Yapılacak iş
Eğitim sistemi üzerine yazıda "Zekâ seviyeleri farklı" sözleriyle başlayan ve "bir obje değildir." sözleri de dahil olmak üzere orada biten bölümü hiçbir değişiklik yapmadan tekrarlayın.

Alıntılanan metin

"Kahramanlık, hatada israr etmemektir !..."
Cemil MERİÇ
Ailede başlayan eğitim, okul sıralarında ve hayatın bağrında gelişir demiştim... Gelişen sosyal ve siyasal olayların etkisinde aksayarak yürüyen eğitim ve öğretim sonuçları itibariyle,
kendi karnesini verir.
Bugün, milyonlarca gencimiz işsiz ve
aldığı eğitimle alâkası olmayan bir iş kolunda köle gibi çalışıyorsa;
kim bu eğitim sisteminin başarılı olduğunu söyleyebilir?
Orta Okul ve Lise de, her konuda çocuğa tekrar tekrar bilgi yükleyen müfredatın çağdaş eğitime ulaşma da en iyi yol olduğunu, kim söyleyebilir?
Zekâ seviyeleri farklı çocuklara; aynı sınıfta, aynı ders proğramını uygulayarak nasıl çağdaş eğitim düzeyine erişilebilir?
Kaynakçı, marangoz, ziraatçı, sanatçı olabilecek çocuğu; nasıl olur da zorlama ile bilgisayar mühendisi, doktor yapabiliriz ve hayatta başarılı olmasını, bekleyebiliriz?
Eğitim ve öğretim sistemimiz bu ve benzeri sorulara cevap veremeyecek nitelikte hatalarla devam etmektedir.
Yönetici ve öğretmenlere mesleki gelişim ve eğitim desteği vermekle çözülemeyecek bu sorunlar;
ölçme - değerlendirme ve sınav hizmetlerinde yapılacak yeniliklerle de ciddi bir çözüme kavuşamayacaktır...
Çağdaş eğitim sisteminde, odak noktası öğrencidir. O sürekli değişik bilgiler yüklenilen bir obje değildir.

Toplanan veriler
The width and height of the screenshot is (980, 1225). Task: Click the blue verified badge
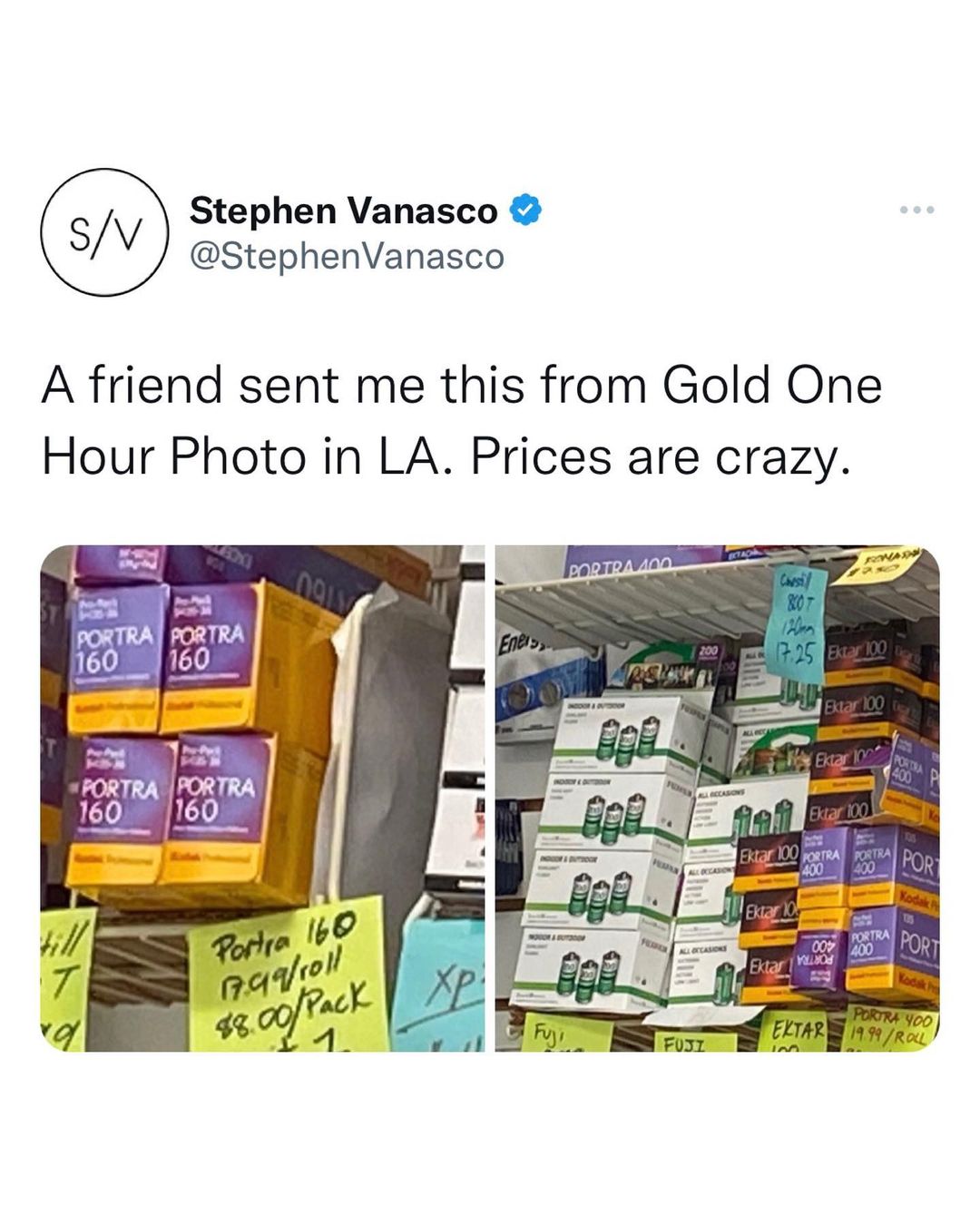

Görevin cevabı
Zekâ seviyeleri farklı çocuklara; aynı sınıfta, aynı ders proğramını uygulayarak nasıl çağdaş eğitim düzeyine erişilebilir?
Kaynakçı, marangoz, ziraatçı, sanatçı olabilecek çocuğu; nasıl olur da zorlama ile bilgisayar mühendisi, doktor yapabiliriz ve hayatta başarılı olmasını, bekleyebiliriz?
Eğitim ve öğretim sistemimiz bu ve benzeri sorulara cevap veremeyecek nitelikte hatalarla devam etmektedir.
Yönetici ve öğretmenlere mesleki gelişim ve eğitim desteği vermekle çözülemeyecek bu sorunlar;
ölçme - değerlendirme ve sınav hizmetlerinde yapılacak yeniliklerle de ciddi bir çözüme kavuşamayacaktır...
Çağdaş eğitim sisteminde, odak noktası öğrencidir. O sürekli değişik bilgiler yüklenilen bir obje değildir.